▶ [INPUT MATERIAL]:
>>>>>

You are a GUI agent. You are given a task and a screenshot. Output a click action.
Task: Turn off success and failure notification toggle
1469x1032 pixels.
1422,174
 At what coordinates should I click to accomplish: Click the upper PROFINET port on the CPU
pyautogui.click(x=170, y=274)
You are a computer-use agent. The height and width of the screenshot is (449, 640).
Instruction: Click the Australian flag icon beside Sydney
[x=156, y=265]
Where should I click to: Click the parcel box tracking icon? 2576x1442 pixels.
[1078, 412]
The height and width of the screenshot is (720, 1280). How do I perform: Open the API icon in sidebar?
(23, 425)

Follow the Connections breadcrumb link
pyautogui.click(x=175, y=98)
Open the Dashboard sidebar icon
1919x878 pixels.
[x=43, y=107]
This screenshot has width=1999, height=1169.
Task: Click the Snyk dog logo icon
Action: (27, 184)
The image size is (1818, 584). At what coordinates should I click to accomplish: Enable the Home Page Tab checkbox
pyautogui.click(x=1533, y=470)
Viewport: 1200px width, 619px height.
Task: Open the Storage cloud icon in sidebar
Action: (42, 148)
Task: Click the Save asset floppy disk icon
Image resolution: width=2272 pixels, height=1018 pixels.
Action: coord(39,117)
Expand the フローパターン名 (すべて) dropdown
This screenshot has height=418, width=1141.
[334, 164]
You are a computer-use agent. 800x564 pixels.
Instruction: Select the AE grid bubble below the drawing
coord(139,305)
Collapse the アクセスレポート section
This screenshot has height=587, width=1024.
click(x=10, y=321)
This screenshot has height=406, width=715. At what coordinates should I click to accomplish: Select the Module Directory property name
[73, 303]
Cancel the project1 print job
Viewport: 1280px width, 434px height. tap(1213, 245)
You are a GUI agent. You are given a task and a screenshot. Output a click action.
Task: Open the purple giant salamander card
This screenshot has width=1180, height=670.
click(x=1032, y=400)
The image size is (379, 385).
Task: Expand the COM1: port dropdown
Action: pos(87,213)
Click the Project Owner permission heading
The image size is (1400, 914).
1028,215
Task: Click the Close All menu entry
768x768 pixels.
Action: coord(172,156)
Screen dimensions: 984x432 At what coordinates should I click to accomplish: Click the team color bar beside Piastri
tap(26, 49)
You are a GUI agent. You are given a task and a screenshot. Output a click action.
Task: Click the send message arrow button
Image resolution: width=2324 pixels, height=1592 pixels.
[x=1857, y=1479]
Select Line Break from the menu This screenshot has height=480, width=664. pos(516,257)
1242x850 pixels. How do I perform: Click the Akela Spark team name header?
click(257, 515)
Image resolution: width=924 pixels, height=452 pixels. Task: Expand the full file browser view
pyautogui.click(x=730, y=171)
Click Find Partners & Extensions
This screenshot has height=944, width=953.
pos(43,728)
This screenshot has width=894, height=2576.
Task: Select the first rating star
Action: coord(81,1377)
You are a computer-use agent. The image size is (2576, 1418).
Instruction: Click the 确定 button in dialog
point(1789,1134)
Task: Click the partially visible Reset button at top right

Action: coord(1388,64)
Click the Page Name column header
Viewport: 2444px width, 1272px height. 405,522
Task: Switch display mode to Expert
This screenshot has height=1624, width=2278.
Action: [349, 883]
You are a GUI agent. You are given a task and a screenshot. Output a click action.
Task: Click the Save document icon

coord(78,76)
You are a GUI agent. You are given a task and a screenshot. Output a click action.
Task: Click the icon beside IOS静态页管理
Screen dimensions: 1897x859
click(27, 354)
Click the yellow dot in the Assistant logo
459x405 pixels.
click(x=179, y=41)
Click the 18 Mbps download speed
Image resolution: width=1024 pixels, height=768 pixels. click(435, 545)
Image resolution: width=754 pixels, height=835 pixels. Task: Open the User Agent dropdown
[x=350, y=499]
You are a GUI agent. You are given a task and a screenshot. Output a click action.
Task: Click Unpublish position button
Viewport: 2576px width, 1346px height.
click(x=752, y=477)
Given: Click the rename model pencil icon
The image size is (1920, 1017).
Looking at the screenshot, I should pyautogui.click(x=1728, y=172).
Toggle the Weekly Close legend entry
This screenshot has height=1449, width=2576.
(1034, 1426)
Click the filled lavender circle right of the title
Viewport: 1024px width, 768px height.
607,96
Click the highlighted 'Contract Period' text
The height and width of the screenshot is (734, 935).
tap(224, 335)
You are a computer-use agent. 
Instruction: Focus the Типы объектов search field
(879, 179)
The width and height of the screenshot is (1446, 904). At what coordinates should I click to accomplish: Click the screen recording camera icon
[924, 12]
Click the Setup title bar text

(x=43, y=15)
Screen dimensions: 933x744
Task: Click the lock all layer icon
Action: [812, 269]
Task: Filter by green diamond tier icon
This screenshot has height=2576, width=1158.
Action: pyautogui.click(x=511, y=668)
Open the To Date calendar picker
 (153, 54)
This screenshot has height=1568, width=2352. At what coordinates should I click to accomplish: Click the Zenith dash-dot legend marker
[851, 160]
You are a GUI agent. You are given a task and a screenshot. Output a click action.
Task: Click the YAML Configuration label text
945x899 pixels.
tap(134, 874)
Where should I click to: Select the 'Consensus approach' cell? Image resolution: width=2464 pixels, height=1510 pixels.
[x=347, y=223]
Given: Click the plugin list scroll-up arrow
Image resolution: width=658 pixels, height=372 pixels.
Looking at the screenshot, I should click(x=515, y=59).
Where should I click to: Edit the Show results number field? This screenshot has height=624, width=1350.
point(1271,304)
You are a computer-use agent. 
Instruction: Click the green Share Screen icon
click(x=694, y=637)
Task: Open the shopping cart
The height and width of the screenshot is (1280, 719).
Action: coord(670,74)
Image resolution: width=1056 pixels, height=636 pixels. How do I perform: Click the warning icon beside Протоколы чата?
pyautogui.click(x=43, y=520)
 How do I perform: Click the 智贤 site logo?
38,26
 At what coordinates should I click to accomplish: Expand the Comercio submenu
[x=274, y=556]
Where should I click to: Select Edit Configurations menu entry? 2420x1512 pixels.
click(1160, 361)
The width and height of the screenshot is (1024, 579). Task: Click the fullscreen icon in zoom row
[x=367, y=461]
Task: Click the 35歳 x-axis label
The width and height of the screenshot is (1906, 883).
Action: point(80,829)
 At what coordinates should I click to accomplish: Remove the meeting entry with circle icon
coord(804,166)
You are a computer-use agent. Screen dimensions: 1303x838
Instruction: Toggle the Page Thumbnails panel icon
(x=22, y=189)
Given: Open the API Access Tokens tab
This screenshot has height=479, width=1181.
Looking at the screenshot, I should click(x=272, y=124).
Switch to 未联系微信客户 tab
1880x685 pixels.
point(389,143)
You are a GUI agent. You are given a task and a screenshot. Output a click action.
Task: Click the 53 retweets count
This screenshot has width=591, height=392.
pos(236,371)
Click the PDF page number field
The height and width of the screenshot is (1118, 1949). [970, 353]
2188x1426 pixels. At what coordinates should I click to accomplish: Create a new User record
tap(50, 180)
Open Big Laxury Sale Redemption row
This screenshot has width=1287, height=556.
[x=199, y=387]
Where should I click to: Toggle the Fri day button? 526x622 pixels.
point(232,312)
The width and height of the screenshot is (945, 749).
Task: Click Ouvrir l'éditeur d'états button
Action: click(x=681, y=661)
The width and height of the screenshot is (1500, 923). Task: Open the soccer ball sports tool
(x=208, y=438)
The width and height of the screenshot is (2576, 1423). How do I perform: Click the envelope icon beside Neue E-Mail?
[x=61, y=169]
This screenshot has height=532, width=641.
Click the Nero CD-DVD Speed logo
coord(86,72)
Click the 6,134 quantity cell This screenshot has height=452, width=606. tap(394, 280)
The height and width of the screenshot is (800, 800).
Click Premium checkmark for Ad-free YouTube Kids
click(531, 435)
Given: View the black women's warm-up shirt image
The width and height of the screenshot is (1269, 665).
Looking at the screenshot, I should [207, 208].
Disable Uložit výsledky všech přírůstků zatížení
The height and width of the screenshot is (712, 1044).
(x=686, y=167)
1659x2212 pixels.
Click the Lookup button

<<<<<

▶ [GOAL OF THE EXERCISE]: Reproduce word for word every line of the items from the very first one through the line holding "click(x=10, y=321)", with both ends included.

▶ [ANSWER]:
You are a GUI agent. You are given a task and a screenshot. Output a click action.
Task: Turn off success and failure notification toggle
1469x1032 pixels.
1422,174
 At what coordinates should I click to accomplish: Click the upper PROFINET port on the CPU
pyautogui.click(x=170, y=274)
You are a computer-use agent. The height and width of the screenshot is (449, 640).
Instruction: Click the Australian flag icon beside Sydney
[x=156, y=265]
Where should I click to: Click the parcel box tracking icon? 2576x1442 pixels.
[1078, 412]
The height and width of the screenshot is (720, 1280). How do I perform: Open the API icon in sidebar?
(23, 425)

Follow the Connections breadcrumb link
pyautogui.click(x=175, y=98)
Open the Dashboard sidebar icon
1919x878 pixels.
[x=43, y=107]
This screenshot has width=1999, height=1169.
Task: Click the Snyk dog logo icon
Action: (27, 184)
The image size is (1818, 584). At what coordinates should I click to accomplish: Enable the Home Page Tab checkbox
pyautogui.click(x=1533, y=470)
Viewport: 1200px width, 619px height.
Task: Open the Storage cloud icon in sidebar
Action: (42, 148)
Task: Click the Save asset floppy disk icon
Image resolution: width=2272 pixels, height=1018 pixels.
Action: coord(39,117)
Expand the フローパターン名 (すべて) dropdown
This screenshot has height=418, width=1141.
[334, 164]
You are a computer-use agent. 800x564 pixels.
Instruction: Select the AE grid bubble below the drawing
coord(139,305)
Collapse the アクセスレポート section
This screenshot has height=587, width=1024.
click(x=10, y=321)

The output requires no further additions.